April 19th | Divine Mercy Sunday

Dear Lord, have mercy on us! Today the church throughout the world celebrates Divine Mercy Sunday and we certainly need it now! Some friends of mine, Marlene & Lothar, who live in West Chicago, but grew up in Germany during World War II e-mailed me on Palm Sunday saying “We are practicing social distancing, a challenge, but for the better. Yes, we are living in trying times. Both Lou and I are children of WWII, even during that trying time we had our House of Worship to go to, we felt safe there, it was a comforting shelter. However, 75 – 80 years later Churches are closed because of this invisible enemy, Covid-19. But we must not lose our Faith, God is there, God listens, God gives us words.” I would add that His mercy is always there too! So while we can’t come to church to celebrate Divine Mercy this year, I invite you to pray the Divine Mercy Chaplet at home.

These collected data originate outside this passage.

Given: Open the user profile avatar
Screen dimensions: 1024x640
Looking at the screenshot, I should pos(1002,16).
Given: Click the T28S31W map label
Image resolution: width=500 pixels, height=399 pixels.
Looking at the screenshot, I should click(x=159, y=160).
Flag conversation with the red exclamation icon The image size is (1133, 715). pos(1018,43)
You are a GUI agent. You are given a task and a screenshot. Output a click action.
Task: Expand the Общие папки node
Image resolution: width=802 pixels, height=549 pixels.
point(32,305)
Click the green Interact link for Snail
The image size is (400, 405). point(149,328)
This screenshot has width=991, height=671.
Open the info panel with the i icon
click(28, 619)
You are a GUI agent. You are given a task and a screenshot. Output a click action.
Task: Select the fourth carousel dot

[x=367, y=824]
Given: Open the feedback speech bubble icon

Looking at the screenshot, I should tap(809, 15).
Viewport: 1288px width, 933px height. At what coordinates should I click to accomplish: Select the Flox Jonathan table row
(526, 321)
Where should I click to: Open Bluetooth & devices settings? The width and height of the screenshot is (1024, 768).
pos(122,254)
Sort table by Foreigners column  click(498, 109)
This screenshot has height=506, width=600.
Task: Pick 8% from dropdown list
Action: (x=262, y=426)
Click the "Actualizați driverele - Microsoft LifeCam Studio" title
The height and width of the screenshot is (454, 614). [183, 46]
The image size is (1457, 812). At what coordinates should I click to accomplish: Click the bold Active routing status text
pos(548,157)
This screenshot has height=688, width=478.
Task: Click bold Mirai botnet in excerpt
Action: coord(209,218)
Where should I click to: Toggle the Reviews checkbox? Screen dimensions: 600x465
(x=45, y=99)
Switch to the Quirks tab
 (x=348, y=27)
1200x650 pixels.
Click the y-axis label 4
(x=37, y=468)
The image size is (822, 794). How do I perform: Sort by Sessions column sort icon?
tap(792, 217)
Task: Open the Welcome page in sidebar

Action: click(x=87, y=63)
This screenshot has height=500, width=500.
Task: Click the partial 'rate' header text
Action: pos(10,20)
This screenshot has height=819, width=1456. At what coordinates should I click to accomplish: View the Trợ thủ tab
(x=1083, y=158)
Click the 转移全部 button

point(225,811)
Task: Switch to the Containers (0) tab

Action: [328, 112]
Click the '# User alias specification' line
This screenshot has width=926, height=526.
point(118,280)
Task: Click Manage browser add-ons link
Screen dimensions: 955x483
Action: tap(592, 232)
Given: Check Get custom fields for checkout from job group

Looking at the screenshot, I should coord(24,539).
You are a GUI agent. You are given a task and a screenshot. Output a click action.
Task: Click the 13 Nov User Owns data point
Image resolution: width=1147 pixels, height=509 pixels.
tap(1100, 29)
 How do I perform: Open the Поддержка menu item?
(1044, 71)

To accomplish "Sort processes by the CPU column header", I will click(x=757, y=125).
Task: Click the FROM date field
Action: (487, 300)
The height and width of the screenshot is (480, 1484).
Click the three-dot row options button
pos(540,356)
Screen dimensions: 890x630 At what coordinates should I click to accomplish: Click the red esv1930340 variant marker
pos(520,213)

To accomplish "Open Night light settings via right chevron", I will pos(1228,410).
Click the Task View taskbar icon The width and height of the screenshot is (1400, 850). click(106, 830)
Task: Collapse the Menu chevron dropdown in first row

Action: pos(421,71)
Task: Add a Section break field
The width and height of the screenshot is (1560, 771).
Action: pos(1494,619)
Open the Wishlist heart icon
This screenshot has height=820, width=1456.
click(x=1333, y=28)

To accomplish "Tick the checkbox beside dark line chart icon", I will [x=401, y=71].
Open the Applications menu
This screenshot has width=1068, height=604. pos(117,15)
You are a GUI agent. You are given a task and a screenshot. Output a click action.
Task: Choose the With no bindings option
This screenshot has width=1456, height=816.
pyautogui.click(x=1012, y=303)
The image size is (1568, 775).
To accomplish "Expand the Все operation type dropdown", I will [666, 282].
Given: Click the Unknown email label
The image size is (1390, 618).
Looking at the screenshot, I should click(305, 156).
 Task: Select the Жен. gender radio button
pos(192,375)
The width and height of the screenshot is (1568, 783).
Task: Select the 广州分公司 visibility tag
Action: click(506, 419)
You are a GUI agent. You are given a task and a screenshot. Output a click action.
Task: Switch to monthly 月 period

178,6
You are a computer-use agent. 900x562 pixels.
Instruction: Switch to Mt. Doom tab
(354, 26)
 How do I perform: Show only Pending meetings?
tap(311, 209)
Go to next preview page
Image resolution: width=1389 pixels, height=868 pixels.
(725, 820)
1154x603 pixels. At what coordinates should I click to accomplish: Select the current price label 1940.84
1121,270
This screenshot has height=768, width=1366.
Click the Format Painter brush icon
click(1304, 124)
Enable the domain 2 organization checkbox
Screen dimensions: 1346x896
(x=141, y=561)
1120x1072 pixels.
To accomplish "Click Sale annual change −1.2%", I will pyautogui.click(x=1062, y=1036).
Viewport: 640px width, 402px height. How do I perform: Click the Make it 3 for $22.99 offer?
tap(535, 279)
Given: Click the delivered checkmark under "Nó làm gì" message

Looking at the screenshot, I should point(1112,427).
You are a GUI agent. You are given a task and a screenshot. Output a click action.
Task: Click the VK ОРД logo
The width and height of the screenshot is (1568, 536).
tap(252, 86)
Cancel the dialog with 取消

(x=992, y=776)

The Divine Mercy celebration developed with the apparitions of Jesus to Saint Faustina Kowalska. The venerated image under this Christological title refers to what Sr. Faustina’s diary describes as “God’s loving mercy” towards all people, especially for sinners. Sr. Faustina reported a number of apparitions during religious ecstasy which she wrote in her diary, later published as the book Diary: Divine Mercy in My Soul. The two main themes of the devotion are to trust in Christ’s endless goodness, and to show mercy to others acting as a conduit for God’s love towards them.

Trusting in God’s endless goodness and mercy can at times be a challenge. Many of us grew up in a time where we believed that we had to earn God’s mercy and never deserved God’s mercy. We are right in knowing that we do not deserve God’s mercy, but we are wrong in thinking that we can earn it. God’s mercy is freely given. God’s mercy removes the punishment we deserve for sin. All we have to do is ask for it, and trust that God IS mercy. Receiving his Divine Mercy calls us to extend mercy to others.

For me, the words of Dag Hammerskjold, Secretary General of the United Nations (1953 through 1961), written in his diary Markings sums it all up: “Forgiveness is the answer to the child’s dream of a miracle by which what is broken is made whole again, what is soiled is again made clean. The dream explains why we need to be forgiven, and why we must forgive. In the presence of God, nothing stands between Him and us – we are forgiven. But we cannot feel His presence if anything is allowed to stand between ourselves and others.”

Let us bless God for His Divine Mercy!